Okay, I thought, that sounded impressive.
But it didn’t actually do much for him. And we have this thing in NLP about varying how you communicate until the other person gets it – or until you recognise your message isn’t going to work for them…
What do you want?
So I asked ‘Where would you like to make improvements in your life right now?’
He replied ‘Oh, two things – I’d like to do well in my forthcoming promotion interview at work. And I’d like to be able to switch off at weekends – because my job is quite pressurised. And have a better relationship with my teenage son.’
That was three things, but we were getting somewhere.
I needed to simplify things a little further – attempting to explain one thing by answering three separate questions is never a good strategy.
‘Which of these is more immediately important to you, right now?’
‘Well, I’d say doing well in that interview, of course. Then I can sort out the other areas - especially if NLP would be useful there, too...’
'Yes, I’d say that NLP can certainly help you handle the interview better.
What’s the best technique for this?
Let me clarify: real NLP isn’t not about having a technique for this and a trick for that. That’s just the simplistic view of NLP!
Real NLP is about seeing how we typically create our problems through our thinking and reactions. And then changing how we think and react.’
Let’s look at the pieces
So we drilled down a bit into the details and came up with a wish-list concerning the interview:
How to thoroughly prepare – so he knew how to sell himself and how to prepare for difficult questions i.e. his competence
How to handle his nervousness during the interview i.e. his confidence.
How to communicate effectively with the interviewer, including his body language and voice i.e. his communication skills
How to recognise and deal with self-undermining thoughts about whether he was the right person for this job i.e. resolving limiting beliefs.
And the best technique…?
Now NLP has lots and lots of techniques – probably hundreds. They can seem like magic tricks especially when you read about them or see a 10 minute video.
But that magic technique is just the tip of an iceberg.

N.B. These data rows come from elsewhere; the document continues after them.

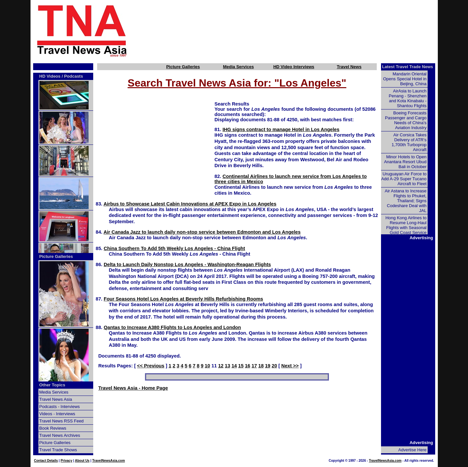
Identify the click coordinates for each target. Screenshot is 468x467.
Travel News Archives (59, 435)
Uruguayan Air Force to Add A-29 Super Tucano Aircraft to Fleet (403, 178)
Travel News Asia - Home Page (133, 388)
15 (241, 365)
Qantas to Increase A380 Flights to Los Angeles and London (172, 327)
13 (227, 365)
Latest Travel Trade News (407, 66)
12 (220, 365)
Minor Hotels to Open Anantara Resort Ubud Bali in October (405, 161)
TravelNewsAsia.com (108, 460)
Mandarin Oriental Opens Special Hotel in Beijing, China (404, 78)
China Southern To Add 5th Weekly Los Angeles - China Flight (174, 248)
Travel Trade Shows (58, 449)
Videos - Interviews (57, 413)
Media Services (238, 66)
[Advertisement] (293, 30)
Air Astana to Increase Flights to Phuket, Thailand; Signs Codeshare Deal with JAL (405, 200)
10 (207, 365)
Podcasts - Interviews (59, 406)
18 (261, 365)
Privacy (67, 460)
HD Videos (50, 76)
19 (267, 365)
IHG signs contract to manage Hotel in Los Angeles (281, 129)
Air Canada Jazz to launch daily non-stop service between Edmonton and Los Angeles (201, 232)
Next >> (290, 365)
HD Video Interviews (293, 66)
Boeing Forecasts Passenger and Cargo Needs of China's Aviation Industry (405, 120)
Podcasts (73, 76)
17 (254, 365)
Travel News (349, 66)
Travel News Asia (55, 399)
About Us (82, 460)
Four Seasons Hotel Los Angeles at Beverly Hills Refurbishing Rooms (183, 299)
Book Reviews (52, 428)
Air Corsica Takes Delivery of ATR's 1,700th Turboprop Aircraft (409, 142)
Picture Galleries (183, 66)
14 (234, 365)
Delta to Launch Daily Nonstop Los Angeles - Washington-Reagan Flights (187, 264)
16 (247, 365)
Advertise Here (412, 449)
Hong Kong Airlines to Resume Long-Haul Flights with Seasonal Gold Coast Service (405, 225)
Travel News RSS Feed (61, 420)
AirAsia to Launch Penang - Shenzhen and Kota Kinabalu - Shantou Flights (408, 98)
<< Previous (150, 365)
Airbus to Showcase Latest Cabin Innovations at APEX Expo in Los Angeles (189, 203)
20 (274, 365)
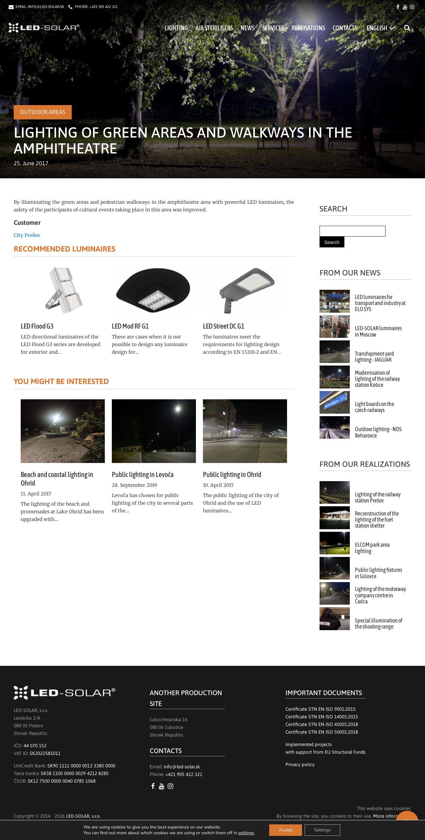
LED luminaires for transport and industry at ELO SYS (380, 303)
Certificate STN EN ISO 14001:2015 (321, 716)
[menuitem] (380, 27)
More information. (392, 816)
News (248, 28)
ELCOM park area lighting (372, 548)
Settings (322, 830)
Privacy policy (299, 764)
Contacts (345, 28)
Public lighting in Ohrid (232, 474)
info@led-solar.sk (182, 766)
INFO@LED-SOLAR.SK (46, 6)
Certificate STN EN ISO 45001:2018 (321, 724)
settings (246, 833)
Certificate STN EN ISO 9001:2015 (320, 709)
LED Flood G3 (37, 326)
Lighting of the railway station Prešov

What lies beneath the surface is what makes the technique work:
First we need to clarify the issue/problem – how does it currently fit in the person’s life?
Will resolving this actually cause more problems for the person?
What does the person really want – and not want?
The preparation of their thinking to make the technique work?
The non-verbal communication of the NLPer?
The use of NLP language to loosen the problem before using the technique?
…and a handful of other things.
The ‘structure’ of the problem
In Jack’s case we had to begin by getting him to clarify, for himself, the 4 pieces which were involved in his fear of the interview.
This immediately helped. The knotted stomach and the mush of scary thoughts were replaced by clearer and less emotional thinking. He knew he had things to do. This is what we mean when we talk about the structure of a problem.
How did he get on?
I don’t know. It wasn’t a coaching session so I gave him a few suggestions for systematically dealing with the 4 pieces. And we went our separate ways.
‘So how can I use NLP?’
The short answer to Jack’s original question ‘how can I use NLP?’ is that often there isn’t a short answer.
And the slightly less-short answers?
It depends on what you want to use NLP for. And how thoroughly or how simplistically you want to use it. And the level of NLP skill that you have already acquired - or the level of NLP skill that your coach or mentor has acquired.
We can sometimes use quick techniques for very simple and superficial issues.
But usually it’s better to first ‘map out’ the problem to identify how it works, rather like Jack and I did. And, as he discovered, just doing this can have a huge impact.
Go on, then… Do a bit of NLP on me!
At the end of each of our NLP Core Skills courses I offer some suggestions to enable people to handle questions from friends and colleagues when they return to their everyday lives.
And Do some NLP on me! is one of the common questions or challenges. Behind this challenge lies a simplistic view of NLP. It goes like this: You’ve had a few days exploring with NLP in the New Forest. You must be able to do magic by now. Prove it - do something to me!
If it were that simple I’d have waved a magic wand and Jack would instantly have been ‘cured’ of his interview concerns. It isn't that simple - however, as a result of our 10 minute chat he felt a lot better about the interview – and he had a plan of action.